## CONSIGNES DE LA TÂCHE
Recopiez sans aucun changement les lignes qui vont de celle contenant "Chengicherla title label" jusqu'à celle contenant "click(529, 524)", ces deux lignes comprises.

---

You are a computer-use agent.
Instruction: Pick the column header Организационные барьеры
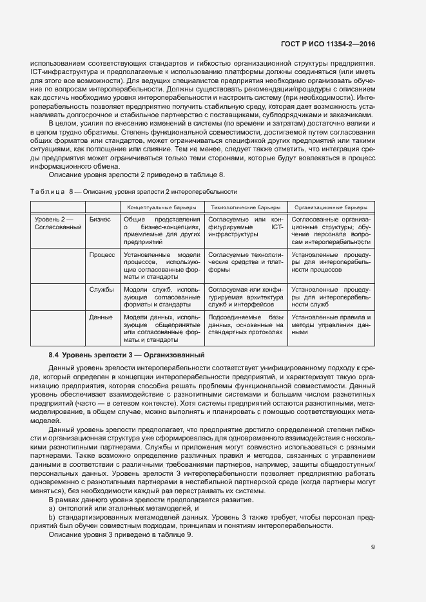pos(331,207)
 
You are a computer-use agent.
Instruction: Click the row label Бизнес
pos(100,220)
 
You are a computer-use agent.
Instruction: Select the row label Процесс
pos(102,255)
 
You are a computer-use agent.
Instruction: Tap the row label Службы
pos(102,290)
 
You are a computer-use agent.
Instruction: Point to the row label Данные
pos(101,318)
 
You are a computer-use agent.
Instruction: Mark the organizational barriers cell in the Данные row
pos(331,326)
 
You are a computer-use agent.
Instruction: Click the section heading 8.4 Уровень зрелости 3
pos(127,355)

---

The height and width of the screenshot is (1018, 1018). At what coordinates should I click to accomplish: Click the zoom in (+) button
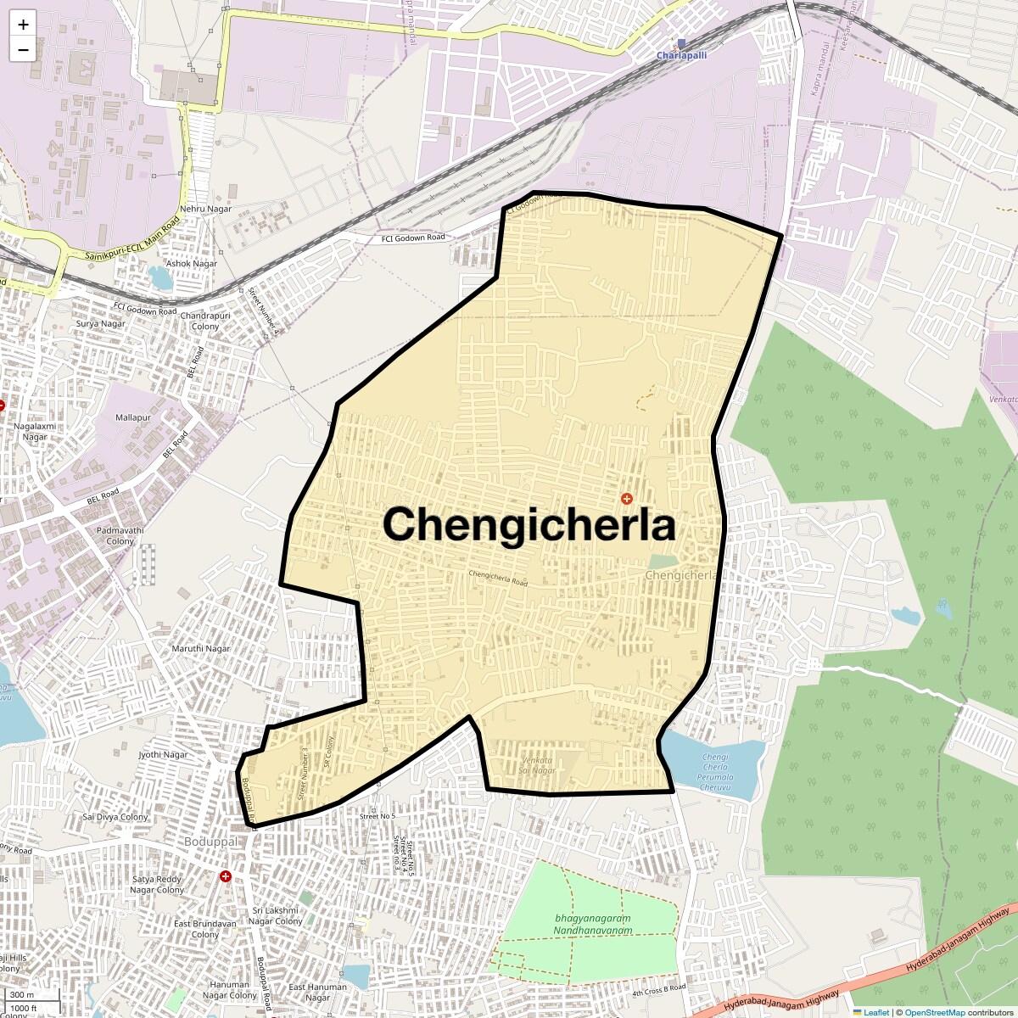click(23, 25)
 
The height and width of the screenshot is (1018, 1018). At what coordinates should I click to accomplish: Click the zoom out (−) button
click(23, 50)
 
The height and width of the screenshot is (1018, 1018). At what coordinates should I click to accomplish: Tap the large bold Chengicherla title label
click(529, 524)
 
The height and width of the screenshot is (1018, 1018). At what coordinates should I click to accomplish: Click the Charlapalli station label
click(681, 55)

---

## SOLUTION
The height and width of the screenshot is (1018, 1018). At what coordinates should I click to accomplish: Tap the large bold Chengicherla title label
click(529, 524)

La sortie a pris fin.